Whether you’re in the boardroom or in a meeting with potential clients, here’s a list of what you’ll need to tell the best presentation story:
The heart of the story
In literature, stories are told to reveal broader themes. While you’re not expected to philosophize abstract themes in your presentation, the story you share should also have a purpose. At its core, it should be more than just a story. Your story should be driven by a rationale that is essential to your story. In other words, it should perfectly illustrate the core of your message.
To get there, consider asking yourself these key questions:
- What is the significance of this particular story?
- What is the underlying principle behind your presentation?
- What is the main point you’re trying to get across?
The more you understand the key takeaway, the better you can deliver your presentation story.
The main players
Stories can’t move forward without a central character. The character is responsible for setting the narrative into motion. It is also the character that determines what kind of story will unfold. Most importantly, it’s with the character that the audience connects with emotionally.
It may seem odd to name a protagonist for your presentation story, but even the most mundane stories have its main players. It could be your customer. It could be someone who perfectly represents the demographic you’re targeting. You could even be the character of your own presentation story, especially if you want to talk about an experience that’s central to your key takeaway.

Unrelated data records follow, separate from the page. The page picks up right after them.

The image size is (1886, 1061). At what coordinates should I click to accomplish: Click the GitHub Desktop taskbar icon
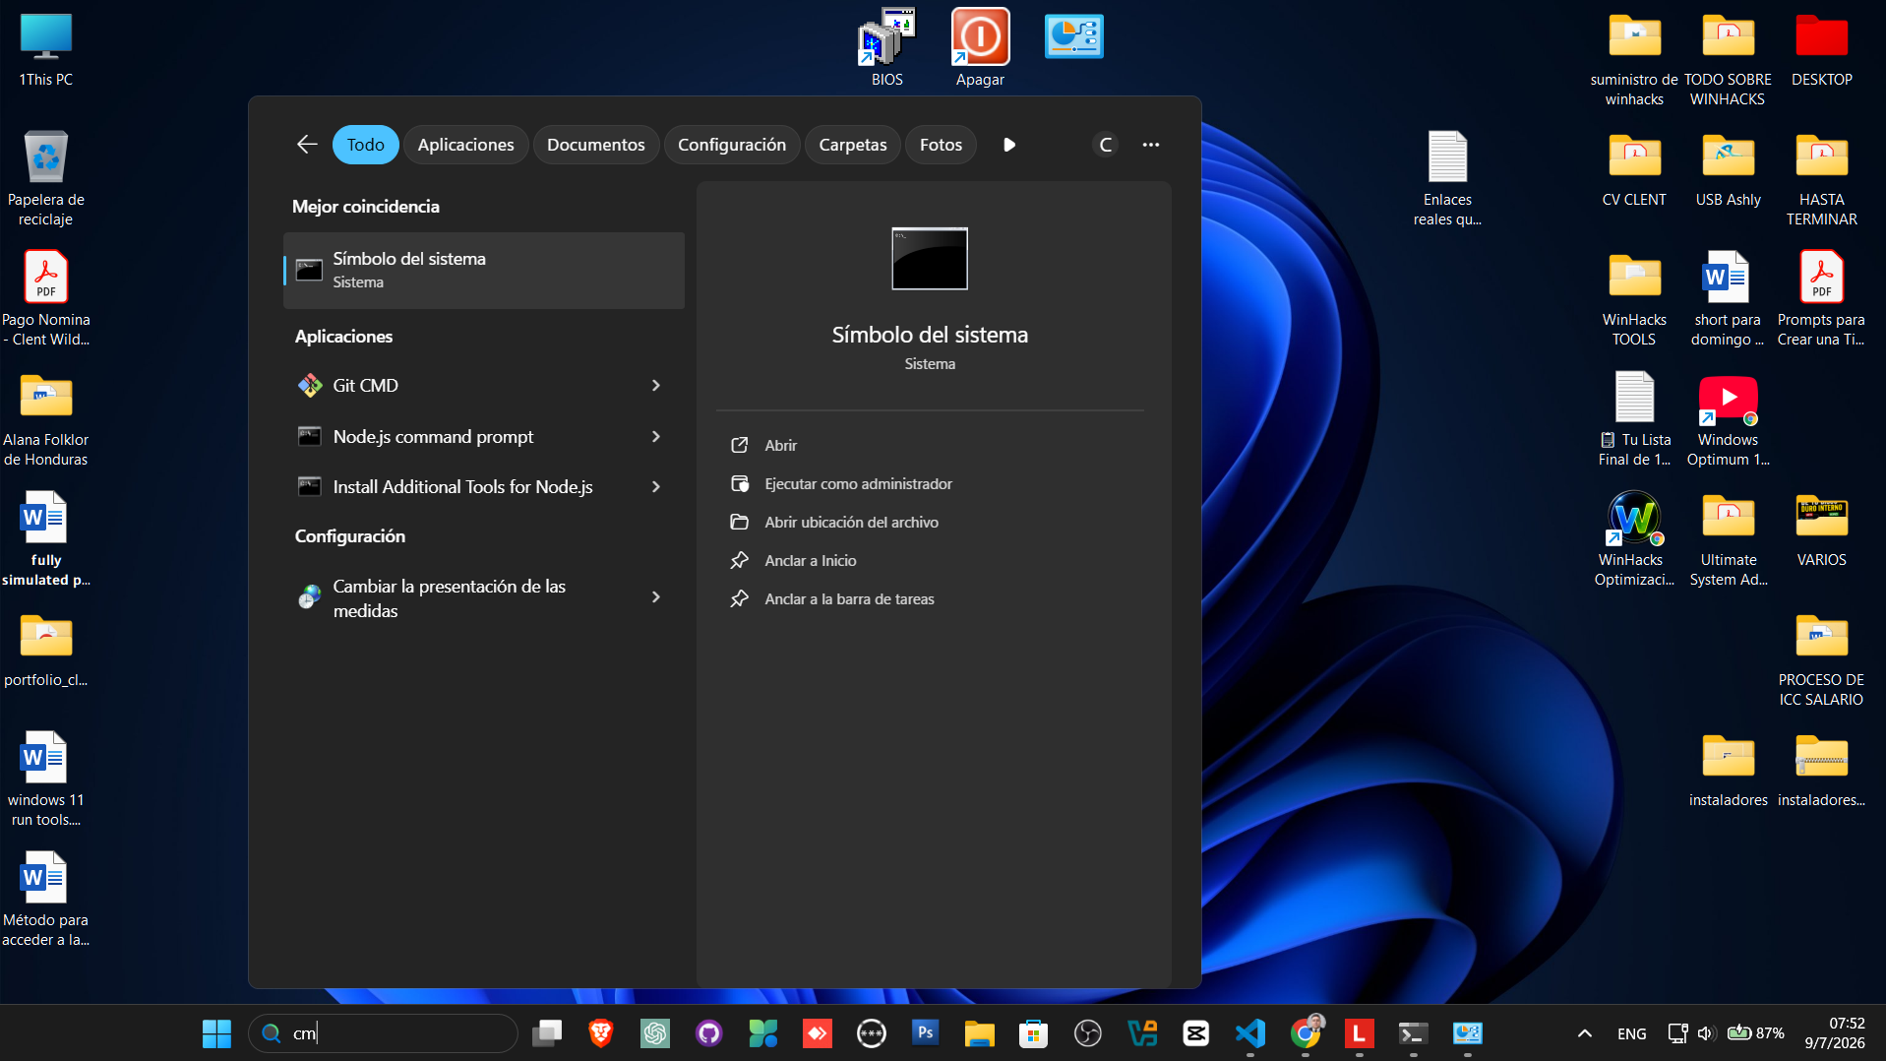[708, 1032]
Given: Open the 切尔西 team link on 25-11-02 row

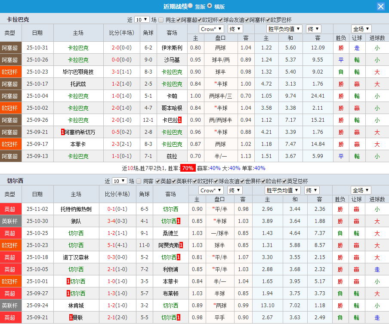Looking at the screenshot, I should 170,210.
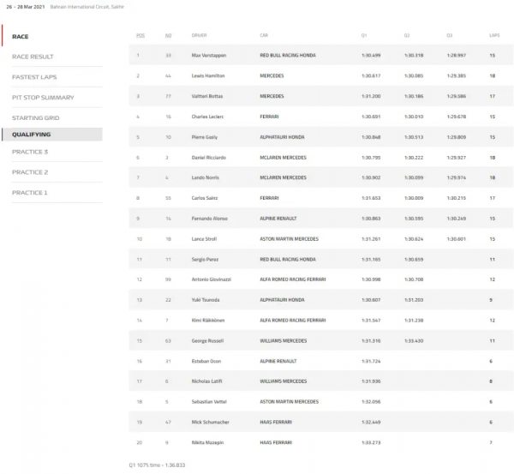Select Charles Leclerc's name

(206, 116)
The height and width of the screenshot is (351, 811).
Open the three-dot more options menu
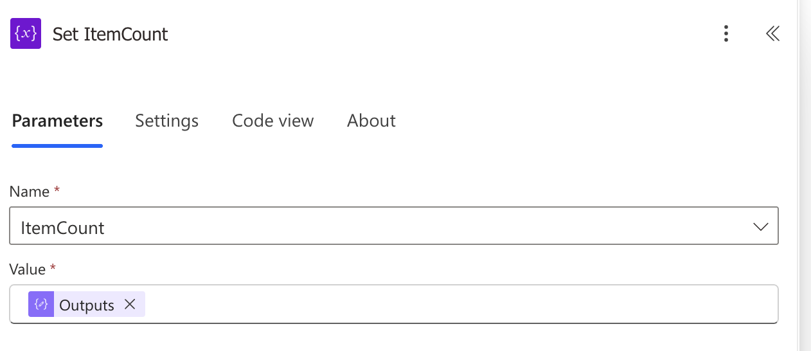(726, 33)
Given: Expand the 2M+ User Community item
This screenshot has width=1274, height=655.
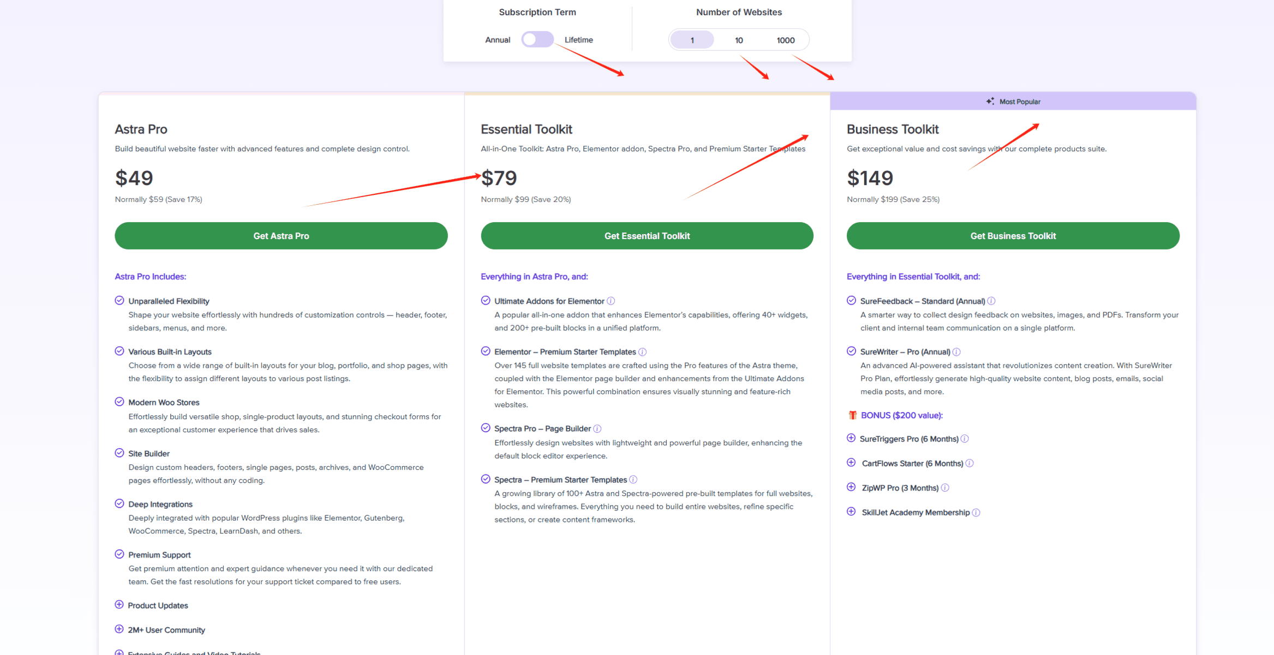Looking at the screenshot, I should 119,629.
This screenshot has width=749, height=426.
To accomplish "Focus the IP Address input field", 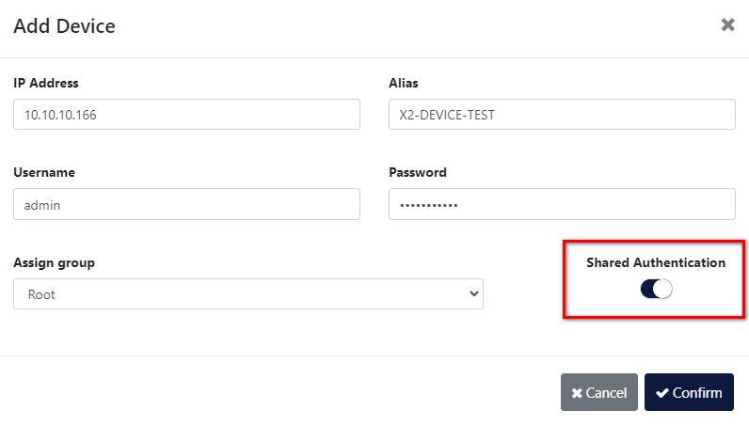I will tap(186, 115).
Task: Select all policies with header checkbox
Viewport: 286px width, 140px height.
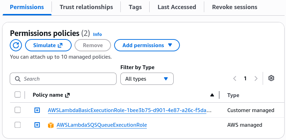Action: (17, 95)
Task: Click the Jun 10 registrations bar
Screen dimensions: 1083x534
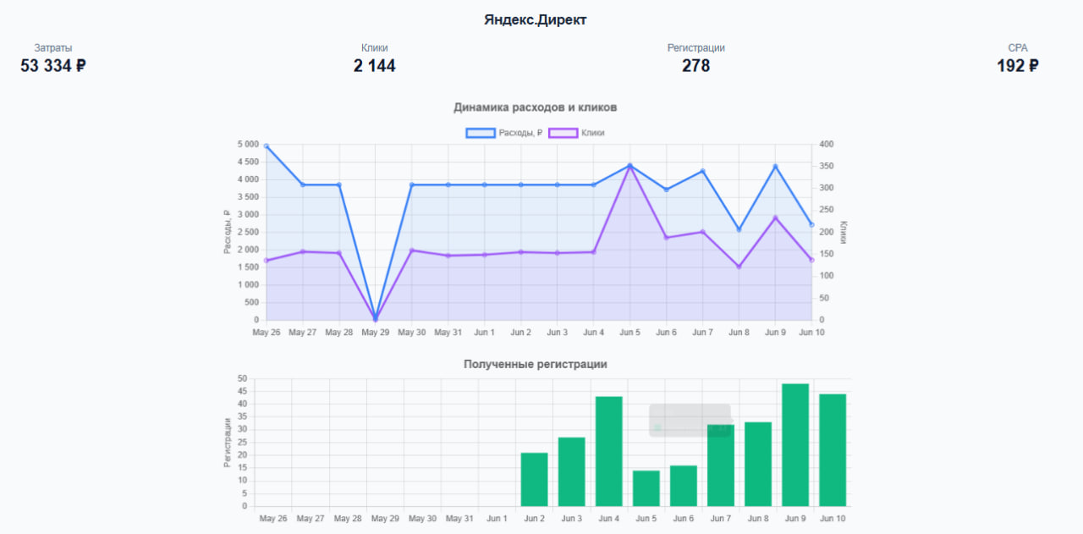Action: (x=832, y=450)
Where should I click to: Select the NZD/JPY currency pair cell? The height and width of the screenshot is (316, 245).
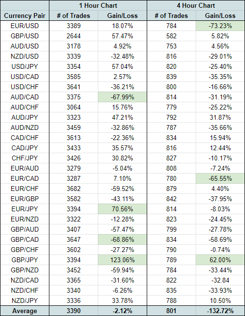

Beginning, middle, end. Whether it’s an epic hero’s journey, or a murder mystery riddled with flashbacks, all stories are anchored by this basic structure. As such, the same should be true for your presentation story.
According to Fast.co‘s Aaron Ordendorff, the problem is that we often start our presentations at the very middle of the story. We don’t take the time to develop the narrative and provide proper context. At the same time, there is also very little discussion of the resolution and what should come next.
To structure your presentation story properly, start with the basics:
- Beginning – While you’re not expected to give every detail of your presentation, you do need to provide the audience with sufficient context to understand your message. Begin your presentation story be introducing your character and the problem they’re facing.
- Middle – Once you’ve provided enough background information, you can begin to detail the purpose of your presentation and how that relates to the conflict your character is facing.
- End – After discussing the bulk of what makes your presentation, end the story by providing a resolution that reinforces your key message
Orendorff, Aaron. “Bring Your Presentations To Life With These 5 Storytelling Components.” Fast Company. September 15, 2014. Accessed October 14, 2014.